Learn ASL to conversational in nine months

Nine months at 30 minutes a day plus monthly Deaf community contact gets a hearing adult to real, halting conversations in American Sign Language. Roughly 140 hours total. ASL is its own language with its own grammar — not English with hands. Treat it that way.
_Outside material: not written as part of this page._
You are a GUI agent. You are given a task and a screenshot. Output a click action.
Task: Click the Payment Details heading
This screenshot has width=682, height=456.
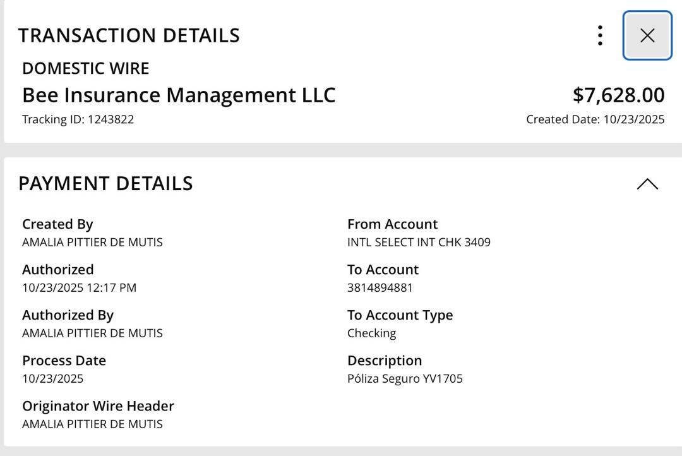(105, 183)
9 months · ~140 hours · hold a 15-minute conversation at a Deaf coffee chat

Months 1–7 · 20 min/day

1.Lifeprint — ASL University

Dr. Bill Vicars' free curriculum, the consensus best self-study ASL course online. Sixty lessons across two semester-equivalents, each with vocabulary lists, video demonstrations, story practice and quizzes. Lessons 1–30 cover Beginner, 31–60 cover Intermediate. Vicars is a Deaf professor at CSU Sacramento and the explanations are honest about Deaf culture, not just signs. Work one lesson a week. Thirty weeks gets you through Beginner.

Free; donations accepted

Lifeprint ASL University →
Months 1–9 · 5 min/day

2.Bill Vicars on YouTube + ASL fingerspelling practice

Vicars' YouTube channel has hundreds of free vocabulary videos and full lesson playlists — useful for review and for seeing signs at conversational speed rather than the slowed-down pace of his classroom videos. Pair with asl.ms, his free fingerspelling practice site, for five minutes daily. Fingerspelling at speed is the slowest skill to develop and the one hearing learners most often skimp on. Don't.

Free

Bill Vicars on YouTube →
Months 4–9 · 1–2 events/month

3.A local Deaf coffee chat or community college class

By month four you have enough vocabulary to introduce yourself and ask basic questions. Find your nearest "Deaf Chat" or "ASL Coffee" — informal Deaf-hosted meetups in coffee shops, listed on Meetup, Eventbrite or local Deaf service centers. Show up. You will be terrible. The community is famously welcoming to learners who turn voice off, watch, and try. If no meetups exist nearby, take an in-person Sign Language 1 class at a community college (~$200/semester).

Free (meetups) or ~$200/semester (community college)

Find a local Deaf chat →

If this doesn't fit you

If you need ASL for a specific job — interpreter prep, medical, court — Lifeprint alone won't get you there. Enroll in a credit-bearing ASL program at a community college or, better, at Gallaudet University's online program. Expect $1,500–4,000 and two years for a meaningful certificate. The path above is for people who want to communicate, not credential.

Why this path

ASL has a vibrant free curriculum (Lifeprint) and a culture that values in-person practice over apps. The trap most hearing learners fall into is staying glued to YouTube videos for two years and never signing with a Deaf person — they end up with vocabulary, no fluency, and an English-shaped grammar that no native signer uses. Show up to one Deaf chat at month four. Sign badly. Watch how natives modify everything you've been taught. That's where the language actually lives.